§ **Aim of the exercise**:
Write out each line of the entries below that holds the word "value".

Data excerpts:
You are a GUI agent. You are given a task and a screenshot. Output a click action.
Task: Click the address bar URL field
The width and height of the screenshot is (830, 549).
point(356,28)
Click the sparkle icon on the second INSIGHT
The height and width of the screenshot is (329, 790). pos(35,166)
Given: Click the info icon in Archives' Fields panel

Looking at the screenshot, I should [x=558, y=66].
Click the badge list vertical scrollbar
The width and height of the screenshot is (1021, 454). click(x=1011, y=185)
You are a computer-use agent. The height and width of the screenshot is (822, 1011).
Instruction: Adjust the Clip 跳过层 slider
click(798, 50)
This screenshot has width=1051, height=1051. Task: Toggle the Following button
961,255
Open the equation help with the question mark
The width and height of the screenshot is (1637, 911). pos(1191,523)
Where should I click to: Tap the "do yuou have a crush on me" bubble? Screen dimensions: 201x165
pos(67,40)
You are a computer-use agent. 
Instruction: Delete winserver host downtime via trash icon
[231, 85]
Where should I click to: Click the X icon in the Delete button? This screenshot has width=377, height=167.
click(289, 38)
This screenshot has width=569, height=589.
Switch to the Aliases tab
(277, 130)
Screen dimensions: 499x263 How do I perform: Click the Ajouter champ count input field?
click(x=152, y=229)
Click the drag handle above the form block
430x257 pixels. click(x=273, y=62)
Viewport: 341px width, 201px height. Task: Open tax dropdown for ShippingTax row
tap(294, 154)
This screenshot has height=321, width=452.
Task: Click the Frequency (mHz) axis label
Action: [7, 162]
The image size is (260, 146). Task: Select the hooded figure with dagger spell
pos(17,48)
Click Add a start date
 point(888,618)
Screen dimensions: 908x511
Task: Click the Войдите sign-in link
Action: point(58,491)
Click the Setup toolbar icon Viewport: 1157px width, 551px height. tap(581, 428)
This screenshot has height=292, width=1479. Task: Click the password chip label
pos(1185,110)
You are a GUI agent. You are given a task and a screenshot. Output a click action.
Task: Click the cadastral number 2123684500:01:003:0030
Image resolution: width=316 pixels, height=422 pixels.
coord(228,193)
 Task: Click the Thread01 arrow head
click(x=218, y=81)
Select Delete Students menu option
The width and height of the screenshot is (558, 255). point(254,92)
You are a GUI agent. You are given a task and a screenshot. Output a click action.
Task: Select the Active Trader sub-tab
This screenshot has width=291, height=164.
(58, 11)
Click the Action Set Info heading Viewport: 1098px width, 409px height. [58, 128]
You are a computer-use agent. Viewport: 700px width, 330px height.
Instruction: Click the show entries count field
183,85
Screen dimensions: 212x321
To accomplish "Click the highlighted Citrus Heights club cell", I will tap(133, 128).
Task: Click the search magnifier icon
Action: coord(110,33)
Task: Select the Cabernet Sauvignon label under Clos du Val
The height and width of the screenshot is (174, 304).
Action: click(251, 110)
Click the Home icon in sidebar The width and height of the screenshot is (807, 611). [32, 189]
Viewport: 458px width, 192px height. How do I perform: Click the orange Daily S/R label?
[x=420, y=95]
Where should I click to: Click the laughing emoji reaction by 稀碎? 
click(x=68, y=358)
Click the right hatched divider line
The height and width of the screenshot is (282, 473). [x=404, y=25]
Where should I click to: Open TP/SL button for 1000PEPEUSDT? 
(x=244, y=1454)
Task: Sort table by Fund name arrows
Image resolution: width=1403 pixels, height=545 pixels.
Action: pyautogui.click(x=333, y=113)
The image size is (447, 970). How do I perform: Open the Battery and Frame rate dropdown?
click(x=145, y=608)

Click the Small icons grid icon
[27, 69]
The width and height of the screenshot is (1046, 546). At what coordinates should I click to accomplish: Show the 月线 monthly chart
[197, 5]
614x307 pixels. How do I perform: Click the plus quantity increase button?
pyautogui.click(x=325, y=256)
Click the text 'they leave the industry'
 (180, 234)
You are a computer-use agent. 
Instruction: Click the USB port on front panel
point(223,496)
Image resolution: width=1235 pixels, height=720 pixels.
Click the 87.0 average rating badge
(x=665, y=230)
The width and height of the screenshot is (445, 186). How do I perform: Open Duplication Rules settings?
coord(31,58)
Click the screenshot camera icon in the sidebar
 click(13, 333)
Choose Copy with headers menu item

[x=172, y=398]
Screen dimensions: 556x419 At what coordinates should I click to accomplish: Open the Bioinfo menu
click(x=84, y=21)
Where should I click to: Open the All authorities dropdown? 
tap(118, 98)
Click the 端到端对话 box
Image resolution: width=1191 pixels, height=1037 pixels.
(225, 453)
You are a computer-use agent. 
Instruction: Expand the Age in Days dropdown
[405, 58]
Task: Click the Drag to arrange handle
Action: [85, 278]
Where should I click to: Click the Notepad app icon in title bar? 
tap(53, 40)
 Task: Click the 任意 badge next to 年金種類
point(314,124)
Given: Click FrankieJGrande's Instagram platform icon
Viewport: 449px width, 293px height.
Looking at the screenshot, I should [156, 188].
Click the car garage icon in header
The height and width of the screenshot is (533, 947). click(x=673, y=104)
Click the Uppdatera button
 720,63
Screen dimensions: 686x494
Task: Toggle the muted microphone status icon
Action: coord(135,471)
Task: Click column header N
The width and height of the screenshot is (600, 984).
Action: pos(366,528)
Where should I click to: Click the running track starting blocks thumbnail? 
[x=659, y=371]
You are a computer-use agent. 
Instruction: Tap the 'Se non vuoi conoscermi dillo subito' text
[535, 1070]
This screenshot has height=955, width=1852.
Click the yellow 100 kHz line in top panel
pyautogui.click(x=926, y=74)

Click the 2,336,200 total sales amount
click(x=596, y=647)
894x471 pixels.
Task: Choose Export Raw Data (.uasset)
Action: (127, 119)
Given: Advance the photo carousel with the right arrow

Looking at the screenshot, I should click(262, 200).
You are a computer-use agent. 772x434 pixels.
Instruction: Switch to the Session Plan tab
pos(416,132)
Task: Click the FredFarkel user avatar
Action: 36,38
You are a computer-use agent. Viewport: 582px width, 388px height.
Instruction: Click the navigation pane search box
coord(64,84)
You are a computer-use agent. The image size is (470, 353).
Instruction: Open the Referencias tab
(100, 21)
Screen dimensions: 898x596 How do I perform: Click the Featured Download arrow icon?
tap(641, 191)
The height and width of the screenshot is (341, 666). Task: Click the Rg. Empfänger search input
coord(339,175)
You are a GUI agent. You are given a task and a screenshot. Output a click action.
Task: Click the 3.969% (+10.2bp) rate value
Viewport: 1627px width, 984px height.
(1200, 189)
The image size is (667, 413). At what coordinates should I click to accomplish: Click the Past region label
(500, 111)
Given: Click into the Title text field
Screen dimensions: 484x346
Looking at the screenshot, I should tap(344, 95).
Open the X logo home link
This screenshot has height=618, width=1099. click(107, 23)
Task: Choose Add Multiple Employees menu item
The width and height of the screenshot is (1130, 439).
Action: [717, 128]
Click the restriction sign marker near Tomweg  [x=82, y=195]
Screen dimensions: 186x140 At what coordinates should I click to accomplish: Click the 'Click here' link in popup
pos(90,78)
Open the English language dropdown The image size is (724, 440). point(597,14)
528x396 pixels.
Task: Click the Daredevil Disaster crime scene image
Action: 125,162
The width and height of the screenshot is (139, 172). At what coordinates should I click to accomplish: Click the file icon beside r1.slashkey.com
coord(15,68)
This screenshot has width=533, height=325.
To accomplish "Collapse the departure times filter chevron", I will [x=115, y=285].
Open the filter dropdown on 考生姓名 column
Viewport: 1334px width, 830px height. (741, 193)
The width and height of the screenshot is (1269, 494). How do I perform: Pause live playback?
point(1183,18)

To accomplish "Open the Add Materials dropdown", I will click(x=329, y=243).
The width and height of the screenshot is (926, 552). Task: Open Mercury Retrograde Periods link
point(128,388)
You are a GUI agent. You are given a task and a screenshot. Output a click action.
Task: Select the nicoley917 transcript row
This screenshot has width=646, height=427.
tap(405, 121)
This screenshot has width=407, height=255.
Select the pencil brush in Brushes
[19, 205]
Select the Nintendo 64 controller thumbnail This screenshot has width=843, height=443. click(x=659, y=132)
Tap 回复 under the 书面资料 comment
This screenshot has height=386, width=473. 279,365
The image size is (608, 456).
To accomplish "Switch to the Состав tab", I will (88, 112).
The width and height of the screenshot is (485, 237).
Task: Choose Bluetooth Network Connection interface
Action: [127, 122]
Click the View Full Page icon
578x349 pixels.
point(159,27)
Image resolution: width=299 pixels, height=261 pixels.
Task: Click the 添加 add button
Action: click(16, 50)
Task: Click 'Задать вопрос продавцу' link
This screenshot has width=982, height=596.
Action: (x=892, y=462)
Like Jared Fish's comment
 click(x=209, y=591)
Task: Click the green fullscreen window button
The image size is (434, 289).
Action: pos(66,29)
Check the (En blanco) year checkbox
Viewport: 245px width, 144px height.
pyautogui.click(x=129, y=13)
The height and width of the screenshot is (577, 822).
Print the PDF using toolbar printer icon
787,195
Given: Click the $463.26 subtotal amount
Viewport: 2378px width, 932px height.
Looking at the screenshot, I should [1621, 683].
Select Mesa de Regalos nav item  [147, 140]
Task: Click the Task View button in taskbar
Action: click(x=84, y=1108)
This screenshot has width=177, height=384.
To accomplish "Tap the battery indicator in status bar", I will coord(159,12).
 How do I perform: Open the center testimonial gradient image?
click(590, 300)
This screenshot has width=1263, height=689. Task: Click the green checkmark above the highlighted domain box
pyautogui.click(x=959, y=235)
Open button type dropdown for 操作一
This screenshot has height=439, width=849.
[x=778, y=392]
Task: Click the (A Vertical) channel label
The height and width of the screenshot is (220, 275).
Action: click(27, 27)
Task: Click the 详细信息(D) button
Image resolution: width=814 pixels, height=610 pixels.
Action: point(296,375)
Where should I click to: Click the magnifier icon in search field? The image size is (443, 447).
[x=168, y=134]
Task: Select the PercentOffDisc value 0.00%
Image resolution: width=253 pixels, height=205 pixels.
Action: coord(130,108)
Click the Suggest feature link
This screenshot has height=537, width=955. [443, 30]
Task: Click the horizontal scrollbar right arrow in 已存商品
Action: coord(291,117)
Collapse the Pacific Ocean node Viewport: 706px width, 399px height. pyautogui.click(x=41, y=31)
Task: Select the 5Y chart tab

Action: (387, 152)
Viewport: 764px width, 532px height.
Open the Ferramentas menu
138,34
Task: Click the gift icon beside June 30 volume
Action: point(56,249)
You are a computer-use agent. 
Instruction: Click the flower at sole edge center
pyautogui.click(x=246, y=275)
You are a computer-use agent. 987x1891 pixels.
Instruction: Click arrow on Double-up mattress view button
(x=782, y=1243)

§ **Response to this task**:
Task: Click the 3.969% (+10.2bp) rate value
Task: Select the PercentOffDisc value 0.00%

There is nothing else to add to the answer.